例えば、地域の教育機関や大学と連携し、産業団地内の工場を研究や実証実験のフィールドとして活用する。その過程で学生が産業団地に関心を持ち、卒業後も関わり続けることで、地域の人材循環につながるでしょう。こうした仕組みを通じて、産学官民が連携し合う相乗効果を生み出し、地域全体の活性化に貢献していきたいと考えています。

社会インフラを備え、防災にも強い“住みつづけられるまち”

――“暮らす”という観点で重視している魅力はなんですか。

私たちが進めているのは「産業のまちづくり」ですが、そこに社会インフラをパッケージとして組み込むこと自体が大きな価値になります。立地によっては交通の便が十分ではない場所もありますので、地域の拠点となる機能を集約する必要があります。買い物ができる施設など、生活に欠かせない社会インフラを産業団地の中に取り込み、公共的な役割を果たす場として開放していく。そうすることで街全体の利便性を高め、住む人にとっても魅力的な環境を実現できると考えています。

――災害時の電力供給や避難スペースの確保など、防災拠点としての役割も強調されています。
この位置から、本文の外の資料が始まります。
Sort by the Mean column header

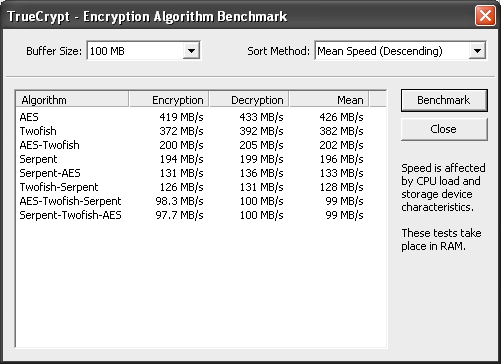coord(329,100)
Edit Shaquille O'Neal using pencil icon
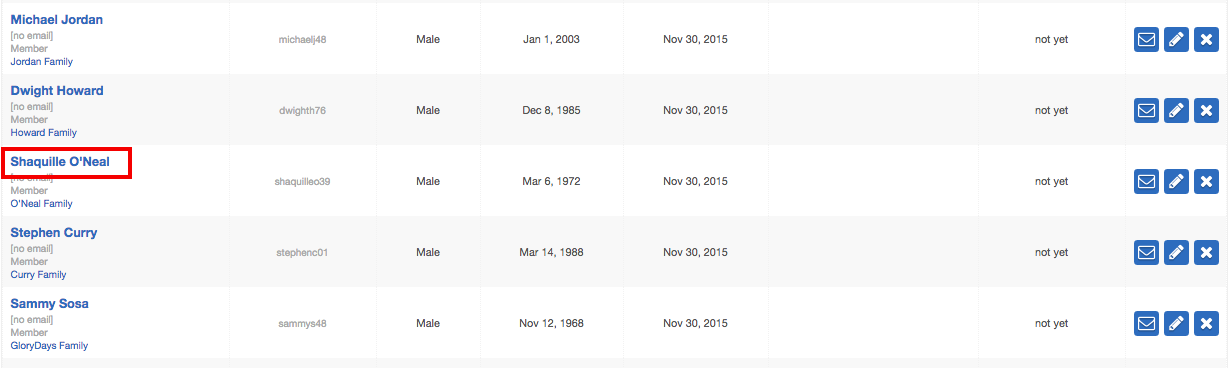The height and width of the screenshot is (368, 1231). click(x=1177, y=182)
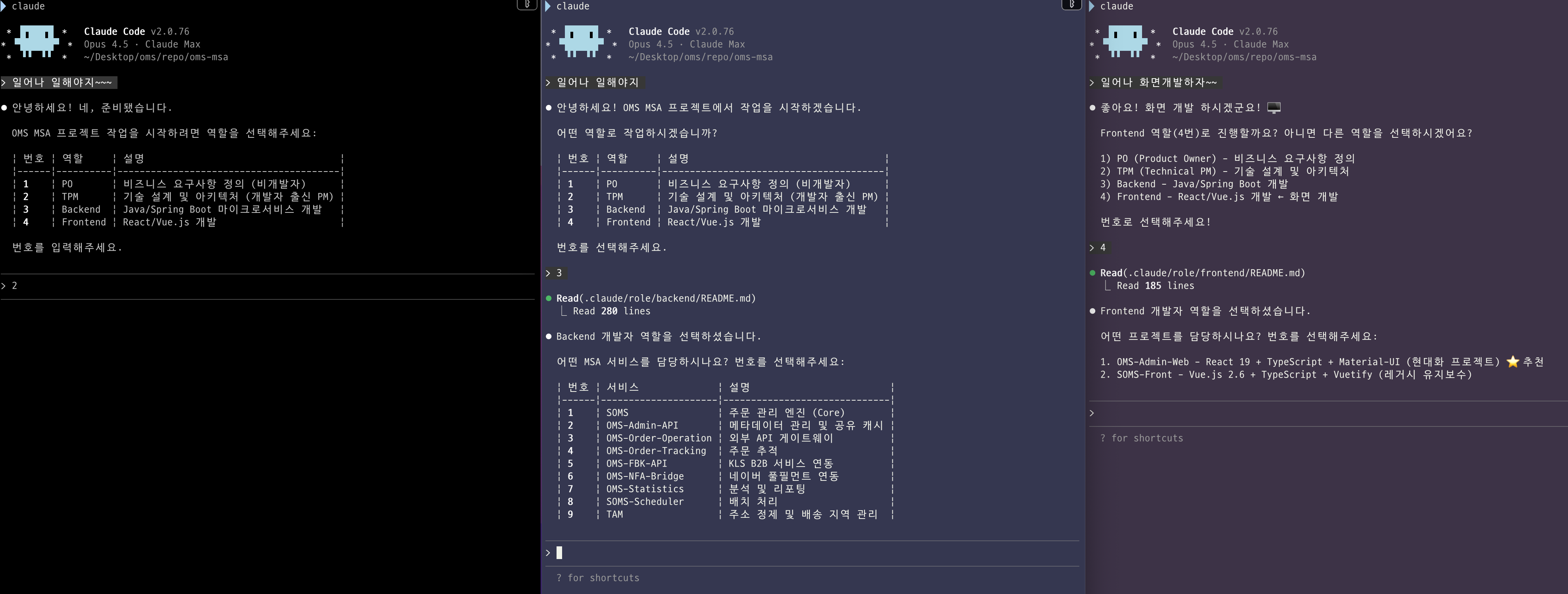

どのような体制で企業や住民をサポートされるのでしょうか。

まずは有事の際にインフラが途絶えないよう、非常用発電や備蓄品確保などを整備します。加えて重要なのは、平時からの横のつながりです。先ほど触れたコミュニティスペースもその一環ですが、工場で働く方々が普段から連携し合える関係を築いておくことが、災害時には大きな力になります。そうした意味でも、我々のエリアマネジメントの中で日常的にコミュニケーションを育み、いざという時にスムーズに協力し合える体制を構築していきます。